In order to determine its phytochemical constituents, the coconut water was subjected to LC-MS (Shimadzu LCMS-2020 Single Quadrupole) analysis by injecting directly into the machine via a loop as previously described [60]. The operating parameters were: Stop time: 60 min; Photodiode Array (PDA) sampling frequency: 1.5625 Hz; Operating mode: low pressure gradient; Pump A: LC-2030 Pump; Mobile Phase A, B, C, and D: 0.1% formic acid, methanol, acetonitrile, and water respectively; Flow rate: 0.3000 mL/min; Start and End wavelengths: 220 and 400 nm respectively; Oven and Maximum Temperatures: 40 and 50 °C respectively; Start and End time: 0.00 and 60.00 min respectively; Acquisition mode: Scan; Scan Speed: 5000 u/s; Polarity: Positive; Event Time: 0.25 s; Detector Voltage: +0.00 kV; Threshold: 0; Start and End m/z: 100.00 and 1000.00 respectively; Interface: ESI; Drying Gas: 15.00 L/min.
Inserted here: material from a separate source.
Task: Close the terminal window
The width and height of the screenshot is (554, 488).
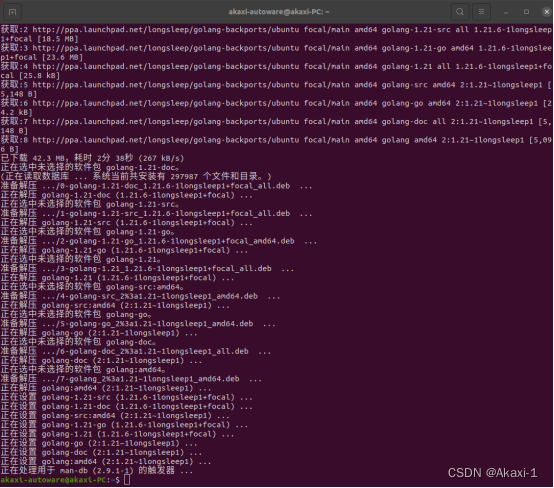Action: 546,12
The phytochemicals were identified by direct search and comparison of mass spectral (MS) data with those of the Food Metabolome Database (www.foodb.ca, accessed on 5 September 2023).

4.9. Molecular Docking Analysis

i.

Protein Target Selection and Preparation

The three-dimensional structures of the two protein receptors, AKT-2 serine and PI-3 kinase, were retrieved from the Protein Data Bank (PDB) (www.pdb.org/pdb, accessed on 5 September 2023) using the PDB IDs 3DOE and 7JWZ, respectively. The PDB database contains the experimental protein and nucleic acid structures. Discovery Studio 2021 was then used to improve and prepare the protein for docking. The protein was converted into a developing receptor by removing the co-crystallized ligand and additional water molecules, followed by the addition of hydrogen and charges.

ii.

Ligand Selections and Preparations

Using Chem 3D 20.0, six compounds were simulated and energy optimized (MM44D). These optimized structures were used in the molecular docking tests.

iii.

Molecular Docking

The molecular docking study was completed to carry out computations of six molecules with four protein receptors using the Lamarckian Genetic Algorithm in Auto Dock 4.2. In brief, the selected ligands were docked using Python Prescription 0.8 and a collection of automated molecular docking tools named Auto Dock Vina 4.2 with the active sites AKT-2 serine and PI-3 kinase. The protein data bank, partial charge, and atom type a file (PDBQT) was generated from PDB files that had already been prepared as input. The specific target location of the enzyme for the receptor’s active site was determined using a grid box. The AKT-2 serine grid point’s X, Y, and Z dimensions were 40, 50, and 48, respectively, while the grid center’s corresponding numbers were 27.507, −22.526, and 31.423. The PI-3 kinase grid point’s X, Y, and Z dimensions were 40, 54, and 63, respectively, whereas the grid center’s corresponding numbers were 48.619, 15.525, and 34.405. The docking studies for six compounds yielded 10 configurations for each protein–ligand combination for manual comparison examination. Additionally, text files containing the dock scoring values were created. The conformation with the lowest binding energy (kcal/mol) was shown to be the best docking position. Discovery Studio 2021 was also utilized to look at the interactions between ligands and proteins.

4.10. Statistical Analysis

Data were subjected to one-way analysis of variance (ANOVA) and presented as mean ± SD. A statistically significant difference between means were obtained at p < 0.05 using Tukey’s HSD multiple range post hoc test. IBM Statistical Package for the Social Sciences (SPSS) for Windows, version 23.0 (IBM Corp., Armonk, NY, USA) was used to carryout statistical analyses.

5. Conclusions

Taken together, these results indicate the ability of coconut water to enhance glucose uptake, with concomitant improved antioxidative and purinergic activities. It also indicates the potential of coconut water to suppress postprandial hyperglycemia, thereby giving more credence to the antidiabetic properties of coconut water. These biological activities may be attributed to the synergistic effects of the LC-MS-identified compounds. However, in vivo and molecular studies are required to further decipher these mechanisms in diabetic models.